Lampedusa
 : Tellement de vent, si peu d’air

La semaine dernière s’est tenue la septième édition de « LampedusaInFestival ». L’occasion de porter un regard poétique et combatif sur une île symbole.

Concert spontané des deux côtés du hotspot de Lampedusa, le 25 septembre dernier.
 (Photo : Marco Godinho)

Concert spontané des deux côtés du hotspot de Lampedusa, le 25 septembre dernier.
 (Photo : Marco Godinho)

« Lampidusa ». Le nom sicilien de l’île vient du mot grec pour rocher, huître ou torche. Cent treize kilomètres à l’est de la ville de Mahdia, en Tunisie. Cent soixante-douze kilomètres à l’ouest-sud-ouest de Malte, mais 15 fois plus petite avec ses 20,2 kilomètres carrés. Population : 6.304 habitants, rassemblés dans le « paese » (village) qui s’étire entre l’ancien et le nouveau port, dans un abri naturel peu profond au sud-est de l’île. Le paese est quadrillé par des ruelles qui débouchent toutes sur la bruyante via Roma. Cette rue principale donne la mesure de la conscience de soi que peuvent avoir les petites îles, avec ses murs, étals ou véhicules arborant la « Lampedusine » – l’intrigante forme de l’île, qu’on retrouvera comme logo commercial, porte-clés ou magnet, voire comme tatouage sur l’avant-bras d’un habitant.

Tâches et exercices:
A. Recopiez le texte sur Lampedusa de « La semaine dernière » à « une île symbole. » en remplaçant « septième » par « huitième ».
B. Répondez aux questions suivantes d'après le texte sur Lampedusa.
(i) Quelle édition de « LampedusaInFestival » s'est tenue la semaine dernière ?
(ii) À combien de kilomètres à l'est de la ville de Mahdia se trouve l'île ?
(iii) Combien d'habitants compte l'île ?

Enregistrements:
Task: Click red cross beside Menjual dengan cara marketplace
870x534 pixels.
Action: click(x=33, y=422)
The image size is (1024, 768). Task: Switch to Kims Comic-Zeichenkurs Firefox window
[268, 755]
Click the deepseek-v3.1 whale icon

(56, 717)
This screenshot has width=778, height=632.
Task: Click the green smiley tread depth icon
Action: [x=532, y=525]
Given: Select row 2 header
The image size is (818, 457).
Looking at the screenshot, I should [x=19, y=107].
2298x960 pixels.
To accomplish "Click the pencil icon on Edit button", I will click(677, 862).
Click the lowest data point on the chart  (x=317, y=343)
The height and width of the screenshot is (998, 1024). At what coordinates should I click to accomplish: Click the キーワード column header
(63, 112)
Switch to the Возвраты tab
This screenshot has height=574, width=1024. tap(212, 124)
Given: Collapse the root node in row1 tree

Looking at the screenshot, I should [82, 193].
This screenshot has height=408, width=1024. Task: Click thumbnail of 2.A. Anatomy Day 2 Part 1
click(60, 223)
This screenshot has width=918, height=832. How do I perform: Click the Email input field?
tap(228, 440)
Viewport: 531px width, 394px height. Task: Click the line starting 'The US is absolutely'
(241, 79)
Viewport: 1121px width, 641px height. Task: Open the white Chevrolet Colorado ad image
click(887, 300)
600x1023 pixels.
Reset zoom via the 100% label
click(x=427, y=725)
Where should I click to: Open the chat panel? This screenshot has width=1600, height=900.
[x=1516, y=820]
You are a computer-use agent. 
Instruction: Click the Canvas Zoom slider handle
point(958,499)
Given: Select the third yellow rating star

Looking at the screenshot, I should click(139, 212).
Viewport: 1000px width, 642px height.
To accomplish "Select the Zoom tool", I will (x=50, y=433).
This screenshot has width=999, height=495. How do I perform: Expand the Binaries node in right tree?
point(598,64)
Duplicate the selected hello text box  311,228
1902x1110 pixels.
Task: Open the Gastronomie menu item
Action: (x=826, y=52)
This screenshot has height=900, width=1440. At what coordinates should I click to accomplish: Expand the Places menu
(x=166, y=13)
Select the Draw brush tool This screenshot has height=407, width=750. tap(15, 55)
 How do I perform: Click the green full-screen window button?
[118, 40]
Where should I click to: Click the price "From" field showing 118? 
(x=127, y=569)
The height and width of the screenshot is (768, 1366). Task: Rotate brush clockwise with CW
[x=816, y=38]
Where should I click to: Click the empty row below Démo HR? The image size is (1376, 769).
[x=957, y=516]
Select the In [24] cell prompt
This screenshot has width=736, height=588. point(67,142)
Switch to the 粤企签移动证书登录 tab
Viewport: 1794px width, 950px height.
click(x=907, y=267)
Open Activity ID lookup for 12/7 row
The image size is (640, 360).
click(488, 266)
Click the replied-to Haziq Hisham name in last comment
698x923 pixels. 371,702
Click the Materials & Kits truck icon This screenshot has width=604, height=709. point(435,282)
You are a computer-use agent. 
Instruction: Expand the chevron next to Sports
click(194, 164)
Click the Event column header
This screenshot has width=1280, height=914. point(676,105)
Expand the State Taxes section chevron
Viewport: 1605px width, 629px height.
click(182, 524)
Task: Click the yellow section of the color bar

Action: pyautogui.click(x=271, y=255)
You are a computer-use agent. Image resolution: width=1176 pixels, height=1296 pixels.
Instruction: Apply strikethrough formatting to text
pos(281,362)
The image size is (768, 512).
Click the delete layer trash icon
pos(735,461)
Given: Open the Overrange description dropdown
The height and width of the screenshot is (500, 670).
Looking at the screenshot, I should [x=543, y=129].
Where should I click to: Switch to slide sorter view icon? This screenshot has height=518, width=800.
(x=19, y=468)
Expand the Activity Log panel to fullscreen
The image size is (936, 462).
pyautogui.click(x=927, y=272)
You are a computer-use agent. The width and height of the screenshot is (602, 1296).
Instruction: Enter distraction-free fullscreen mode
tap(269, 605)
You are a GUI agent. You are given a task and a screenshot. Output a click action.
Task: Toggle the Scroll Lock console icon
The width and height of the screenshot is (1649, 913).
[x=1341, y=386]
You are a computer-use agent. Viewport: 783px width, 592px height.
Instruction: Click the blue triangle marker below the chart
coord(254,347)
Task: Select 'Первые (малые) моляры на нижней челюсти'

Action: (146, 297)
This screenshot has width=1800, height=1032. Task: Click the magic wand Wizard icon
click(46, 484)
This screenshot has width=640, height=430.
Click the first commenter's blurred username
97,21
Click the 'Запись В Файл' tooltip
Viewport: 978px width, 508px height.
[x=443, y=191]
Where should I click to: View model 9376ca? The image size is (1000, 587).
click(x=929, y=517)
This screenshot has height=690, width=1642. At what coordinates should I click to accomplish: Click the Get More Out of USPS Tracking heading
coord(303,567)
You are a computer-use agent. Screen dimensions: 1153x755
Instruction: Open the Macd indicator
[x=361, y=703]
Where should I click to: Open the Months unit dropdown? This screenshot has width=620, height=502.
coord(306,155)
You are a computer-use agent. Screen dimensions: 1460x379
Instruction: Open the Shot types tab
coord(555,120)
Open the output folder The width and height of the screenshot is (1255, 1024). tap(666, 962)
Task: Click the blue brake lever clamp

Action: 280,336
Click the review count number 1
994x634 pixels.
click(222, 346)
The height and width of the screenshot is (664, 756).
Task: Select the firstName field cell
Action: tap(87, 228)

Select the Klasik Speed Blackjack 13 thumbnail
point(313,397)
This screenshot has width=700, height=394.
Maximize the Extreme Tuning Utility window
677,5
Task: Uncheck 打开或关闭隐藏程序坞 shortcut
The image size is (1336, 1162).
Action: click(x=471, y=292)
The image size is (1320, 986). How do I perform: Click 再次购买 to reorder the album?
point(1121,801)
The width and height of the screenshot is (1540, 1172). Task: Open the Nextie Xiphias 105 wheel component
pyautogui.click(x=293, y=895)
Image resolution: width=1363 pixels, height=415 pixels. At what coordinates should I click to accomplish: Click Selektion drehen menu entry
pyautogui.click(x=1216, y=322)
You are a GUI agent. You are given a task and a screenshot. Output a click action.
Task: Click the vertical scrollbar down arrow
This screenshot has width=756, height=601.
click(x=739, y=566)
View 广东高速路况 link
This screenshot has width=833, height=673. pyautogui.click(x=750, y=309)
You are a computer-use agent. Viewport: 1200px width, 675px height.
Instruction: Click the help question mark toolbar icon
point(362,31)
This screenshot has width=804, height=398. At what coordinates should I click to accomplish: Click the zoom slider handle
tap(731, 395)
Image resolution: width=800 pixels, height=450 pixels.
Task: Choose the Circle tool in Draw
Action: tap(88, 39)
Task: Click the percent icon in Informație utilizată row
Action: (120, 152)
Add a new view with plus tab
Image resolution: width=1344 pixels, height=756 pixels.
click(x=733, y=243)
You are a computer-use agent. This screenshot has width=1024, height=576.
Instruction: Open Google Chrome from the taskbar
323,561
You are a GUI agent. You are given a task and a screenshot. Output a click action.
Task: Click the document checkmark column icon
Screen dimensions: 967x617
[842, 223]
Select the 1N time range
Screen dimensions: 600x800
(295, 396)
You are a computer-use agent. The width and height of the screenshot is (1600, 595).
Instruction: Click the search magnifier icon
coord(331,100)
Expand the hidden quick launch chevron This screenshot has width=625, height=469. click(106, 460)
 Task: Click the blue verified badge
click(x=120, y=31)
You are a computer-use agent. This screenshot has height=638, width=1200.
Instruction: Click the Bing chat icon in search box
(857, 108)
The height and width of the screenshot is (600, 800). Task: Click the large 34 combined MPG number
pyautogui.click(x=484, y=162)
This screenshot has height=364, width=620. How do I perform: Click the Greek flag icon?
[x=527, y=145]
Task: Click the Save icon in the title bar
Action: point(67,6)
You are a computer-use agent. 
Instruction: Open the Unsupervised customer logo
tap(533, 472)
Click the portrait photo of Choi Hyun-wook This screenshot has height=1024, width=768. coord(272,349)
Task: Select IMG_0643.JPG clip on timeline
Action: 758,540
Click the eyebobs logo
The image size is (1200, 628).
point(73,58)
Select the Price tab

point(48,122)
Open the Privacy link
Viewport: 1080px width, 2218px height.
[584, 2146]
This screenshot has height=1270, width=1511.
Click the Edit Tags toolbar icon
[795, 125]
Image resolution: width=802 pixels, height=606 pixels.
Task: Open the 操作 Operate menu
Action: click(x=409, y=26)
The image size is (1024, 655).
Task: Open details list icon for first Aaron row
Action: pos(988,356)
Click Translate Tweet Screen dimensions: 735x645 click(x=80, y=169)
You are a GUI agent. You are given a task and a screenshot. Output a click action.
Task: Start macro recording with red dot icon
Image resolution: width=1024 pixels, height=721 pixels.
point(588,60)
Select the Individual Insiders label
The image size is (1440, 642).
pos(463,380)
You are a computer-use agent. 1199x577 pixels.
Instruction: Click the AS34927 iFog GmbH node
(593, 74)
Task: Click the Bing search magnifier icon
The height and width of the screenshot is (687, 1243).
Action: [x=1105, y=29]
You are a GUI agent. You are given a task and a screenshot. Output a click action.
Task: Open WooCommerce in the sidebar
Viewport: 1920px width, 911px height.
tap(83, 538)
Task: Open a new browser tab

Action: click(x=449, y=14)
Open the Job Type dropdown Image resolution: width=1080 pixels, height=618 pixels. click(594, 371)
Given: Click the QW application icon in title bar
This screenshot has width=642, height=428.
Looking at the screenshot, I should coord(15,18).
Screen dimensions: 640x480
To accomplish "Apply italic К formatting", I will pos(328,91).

Solutions dans l'ordre:
A.
La semaine dernière s’est tenue la huitième édition de « LampedusaInFestival ». L’occasion de porter un regard poétique et combatif sur une île symbole.

B.
(i) La septième édition.
(ii) À cent treize kilomètres.
(iii) 6.304 habitants.